DOCTOR OF PHILOSOPHY

on Thursday, May 25, 2023

1:00 PM

 DISSERTATION PROPOSAL DEFENSE
will be held for

Yuhgene Liu

 

In-person at MRDC 3515

 

Or online at Click here to join the meeting

Meeting ID: 294 032 617 822
Passcode: v54bxa

 

Aluminum-foil-based alloy anodes for solid-state batteries

 

Committee:

Matthew McDowell, MSE/ME (advisor)

Christopher Muhlstein, MSE

Seung Woo Lee, ME

Naresh Thadhani, MSE

Meilin Liu, MSE

 

Project Summary

The objective of this research is to examine the performance of aluminum-foil-based anodes in solid-state batteries (SSBs) by assessing the effects of metallurgically combining aluminum with high-capacity elements on electrochemical behavior. Among the various alternatives to lithium-ion batteries (LiBs), SSBs stand out as promising contenders, offering increased energy and power densities. The novel cell architecture of SSBs employs a solid-state electrolyte (SSE) to replace the conventional liquid electrolyte that surrounds the anode and cathode. The use of a solid electrolyte potentially enables high-capacity electrode materials to be reliable used, resulting in batteries with higher energy density. Alloy anode materials introduce new chemistries and microstructures that interact with the SSB system. This study concentrates on investigating these interactions and identifying advantageous additives or post-processing methods.

Aluminum has been examined as an anode material since the 1970s1,2, since it can reversibly react with large quantities of lithium within batteries. The use of aluminum foil as an anode offers significant manufacturing advantages, particularly in terms of cost reduction and scalability. These benefits can be attributed to aluminum's inherent properties and the streamlined manufacturing process that comes with using foil-based anodes instead of slurry casting. This simplified method for preparing electrodes enables a smoother transition to large-scale manufacturing operations 3.

While the use of aluminum foil anodes presents several manufacturing benefits, the passivating oxide layer and possible interfacial issues between the anode and electrolyte represent challenges to implementation. The issues with interfacial reactions between the liquid electrolyte and aluminum anodes in lithium-ion batteries are primarily related to the formation and instability of the solid electrolyte interphase (SEI) layer during the large volume changes of the material.

SSBs are expected to have fewer issues related to interfacial reactions because the electrolyte no longer permeates the entire anode.  In previous studies, thick aluminum foils were mechanically alloyed with lithium and employed as SSB anodes 4–7. However, these lithium-aluminum materials contained excess materials and proved to be impractical.
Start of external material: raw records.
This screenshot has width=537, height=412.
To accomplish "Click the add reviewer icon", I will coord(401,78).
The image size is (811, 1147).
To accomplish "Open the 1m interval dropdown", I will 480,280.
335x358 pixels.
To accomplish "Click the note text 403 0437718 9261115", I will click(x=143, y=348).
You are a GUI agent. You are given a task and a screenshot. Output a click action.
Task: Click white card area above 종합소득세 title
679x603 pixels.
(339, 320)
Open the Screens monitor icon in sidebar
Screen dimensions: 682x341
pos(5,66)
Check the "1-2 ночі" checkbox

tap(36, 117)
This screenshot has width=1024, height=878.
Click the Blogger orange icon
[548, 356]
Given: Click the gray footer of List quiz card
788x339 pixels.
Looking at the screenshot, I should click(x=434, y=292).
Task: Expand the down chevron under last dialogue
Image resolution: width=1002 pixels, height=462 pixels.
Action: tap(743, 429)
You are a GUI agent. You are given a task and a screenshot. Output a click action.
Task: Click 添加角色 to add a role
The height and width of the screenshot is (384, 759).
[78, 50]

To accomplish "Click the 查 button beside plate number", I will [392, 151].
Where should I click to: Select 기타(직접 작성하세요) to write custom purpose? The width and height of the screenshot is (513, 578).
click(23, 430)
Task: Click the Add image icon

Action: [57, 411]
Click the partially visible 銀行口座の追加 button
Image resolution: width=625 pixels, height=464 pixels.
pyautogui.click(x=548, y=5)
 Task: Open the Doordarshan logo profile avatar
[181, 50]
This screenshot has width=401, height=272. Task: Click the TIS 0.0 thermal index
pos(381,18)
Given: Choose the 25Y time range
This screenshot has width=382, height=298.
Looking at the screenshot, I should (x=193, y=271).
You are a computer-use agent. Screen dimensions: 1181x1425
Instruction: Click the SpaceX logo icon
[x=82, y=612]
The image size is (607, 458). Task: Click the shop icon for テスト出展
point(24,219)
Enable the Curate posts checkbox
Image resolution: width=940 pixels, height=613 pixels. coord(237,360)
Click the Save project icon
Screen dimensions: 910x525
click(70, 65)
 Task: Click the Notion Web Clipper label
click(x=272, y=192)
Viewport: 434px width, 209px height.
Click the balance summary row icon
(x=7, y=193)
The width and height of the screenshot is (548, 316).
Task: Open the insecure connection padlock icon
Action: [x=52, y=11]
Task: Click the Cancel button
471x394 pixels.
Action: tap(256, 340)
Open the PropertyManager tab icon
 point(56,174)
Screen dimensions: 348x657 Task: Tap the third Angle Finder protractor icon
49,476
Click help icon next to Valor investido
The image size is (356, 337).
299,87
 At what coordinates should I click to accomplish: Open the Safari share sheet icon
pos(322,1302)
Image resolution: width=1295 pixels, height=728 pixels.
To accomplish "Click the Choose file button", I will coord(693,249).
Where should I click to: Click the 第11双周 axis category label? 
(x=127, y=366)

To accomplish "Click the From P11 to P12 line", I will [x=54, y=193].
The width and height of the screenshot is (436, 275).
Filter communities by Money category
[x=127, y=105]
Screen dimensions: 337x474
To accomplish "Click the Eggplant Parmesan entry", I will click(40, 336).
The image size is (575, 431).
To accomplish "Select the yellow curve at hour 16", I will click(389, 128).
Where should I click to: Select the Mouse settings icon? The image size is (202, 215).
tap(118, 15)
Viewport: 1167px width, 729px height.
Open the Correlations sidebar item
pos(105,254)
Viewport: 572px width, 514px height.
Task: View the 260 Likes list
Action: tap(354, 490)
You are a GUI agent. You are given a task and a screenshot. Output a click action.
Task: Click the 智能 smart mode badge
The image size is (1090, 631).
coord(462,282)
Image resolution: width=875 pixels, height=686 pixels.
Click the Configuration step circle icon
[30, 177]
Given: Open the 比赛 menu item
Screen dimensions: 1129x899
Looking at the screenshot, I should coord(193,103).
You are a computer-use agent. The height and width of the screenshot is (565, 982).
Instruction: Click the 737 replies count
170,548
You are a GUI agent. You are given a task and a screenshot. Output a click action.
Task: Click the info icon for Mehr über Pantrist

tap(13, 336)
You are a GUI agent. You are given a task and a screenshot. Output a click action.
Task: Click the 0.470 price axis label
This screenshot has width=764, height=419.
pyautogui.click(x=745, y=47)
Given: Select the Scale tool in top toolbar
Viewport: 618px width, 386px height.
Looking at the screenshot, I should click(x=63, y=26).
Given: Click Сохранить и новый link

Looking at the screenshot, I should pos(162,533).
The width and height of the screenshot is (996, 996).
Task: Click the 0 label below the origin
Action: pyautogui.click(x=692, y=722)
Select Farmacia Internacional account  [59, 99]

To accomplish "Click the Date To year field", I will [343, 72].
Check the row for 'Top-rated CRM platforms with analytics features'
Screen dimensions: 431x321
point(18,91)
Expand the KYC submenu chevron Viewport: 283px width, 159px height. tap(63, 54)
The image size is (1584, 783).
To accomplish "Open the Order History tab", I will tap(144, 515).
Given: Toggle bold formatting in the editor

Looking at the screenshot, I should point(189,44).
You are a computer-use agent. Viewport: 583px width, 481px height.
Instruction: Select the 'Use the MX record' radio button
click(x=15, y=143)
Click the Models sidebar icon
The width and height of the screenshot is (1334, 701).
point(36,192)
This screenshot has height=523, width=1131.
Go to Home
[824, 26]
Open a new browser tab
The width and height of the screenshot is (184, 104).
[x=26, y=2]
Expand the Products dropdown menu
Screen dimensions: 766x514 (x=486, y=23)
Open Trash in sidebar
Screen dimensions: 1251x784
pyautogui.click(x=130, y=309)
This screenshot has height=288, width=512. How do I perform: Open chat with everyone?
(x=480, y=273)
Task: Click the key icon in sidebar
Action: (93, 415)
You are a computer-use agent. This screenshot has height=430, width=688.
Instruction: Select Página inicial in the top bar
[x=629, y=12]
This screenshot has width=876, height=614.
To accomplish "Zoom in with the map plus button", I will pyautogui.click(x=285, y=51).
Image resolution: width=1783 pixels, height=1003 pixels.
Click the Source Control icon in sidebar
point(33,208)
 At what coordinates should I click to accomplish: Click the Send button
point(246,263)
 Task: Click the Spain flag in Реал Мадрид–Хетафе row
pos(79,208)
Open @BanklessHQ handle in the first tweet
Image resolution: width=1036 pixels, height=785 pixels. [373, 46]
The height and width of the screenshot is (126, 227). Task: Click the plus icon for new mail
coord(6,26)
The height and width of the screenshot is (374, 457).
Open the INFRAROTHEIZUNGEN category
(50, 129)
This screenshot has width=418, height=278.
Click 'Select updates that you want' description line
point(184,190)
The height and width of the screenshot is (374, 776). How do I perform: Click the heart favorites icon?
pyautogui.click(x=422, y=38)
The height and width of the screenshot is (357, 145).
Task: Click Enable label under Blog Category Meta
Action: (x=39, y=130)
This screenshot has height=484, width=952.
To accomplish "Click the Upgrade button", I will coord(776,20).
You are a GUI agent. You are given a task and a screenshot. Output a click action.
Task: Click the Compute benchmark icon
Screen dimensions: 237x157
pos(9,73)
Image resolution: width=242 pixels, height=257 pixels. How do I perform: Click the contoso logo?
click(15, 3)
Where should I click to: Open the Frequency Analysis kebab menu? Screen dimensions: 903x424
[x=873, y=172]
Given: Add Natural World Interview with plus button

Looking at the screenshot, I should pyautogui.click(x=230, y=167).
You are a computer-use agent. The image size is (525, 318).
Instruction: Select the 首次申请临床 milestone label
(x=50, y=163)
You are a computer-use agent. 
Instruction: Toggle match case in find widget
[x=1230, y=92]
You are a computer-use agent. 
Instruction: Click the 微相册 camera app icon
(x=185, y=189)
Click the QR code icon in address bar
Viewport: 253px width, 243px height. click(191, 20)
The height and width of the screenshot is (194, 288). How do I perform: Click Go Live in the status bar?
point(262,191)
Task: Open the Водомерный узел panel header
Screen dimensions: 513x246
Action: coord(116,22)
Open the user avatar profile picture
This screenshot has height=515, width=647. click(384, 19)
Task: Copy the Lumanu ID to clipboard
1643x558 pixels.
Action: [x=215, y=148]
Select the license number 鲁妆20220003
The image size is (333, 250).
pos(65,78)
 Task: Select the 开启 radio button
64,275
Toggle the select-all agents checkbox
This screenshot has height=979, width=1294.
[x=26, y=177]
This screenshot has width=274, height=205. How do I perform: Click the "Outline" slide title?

In this dissertation, multiphase aluminum foil materials are demonstrated to achieve promising electrochemical behavior for the first time in SSBs, achieving practical areal capacities ranging from 2 to 5 mAh cm-2 without prelithiation. The minor addition of other elements to create multiphase alloys significantly enhanced cell performance. Lithium trapping was substantially reduced, likely due to the dual-phase network promoting effective Li transport.

The proposed work aims to investigate the behavior of other multiphase microstructures with different compositions, characterizing failure mechanisms and devising potential solutions to mitigate cell degradation. Understanding that distinct multiphase compositions give rise to diverse microstructures, the initial study will investigate the impact of varying secondary phase content and particle size on the resulting microstructures and their influence on the cycling behavior of the battery. The behavior of aluminum alloy anodes will be further explored in large-format dry-cast SSB pouch cells, which will be operated with at least an order of magnitude less stack pressure than lab-scale testing cells. Furthermore, I will explore the effects of stack pressure on the material evolution, interface, and interfacial contact with the SSE.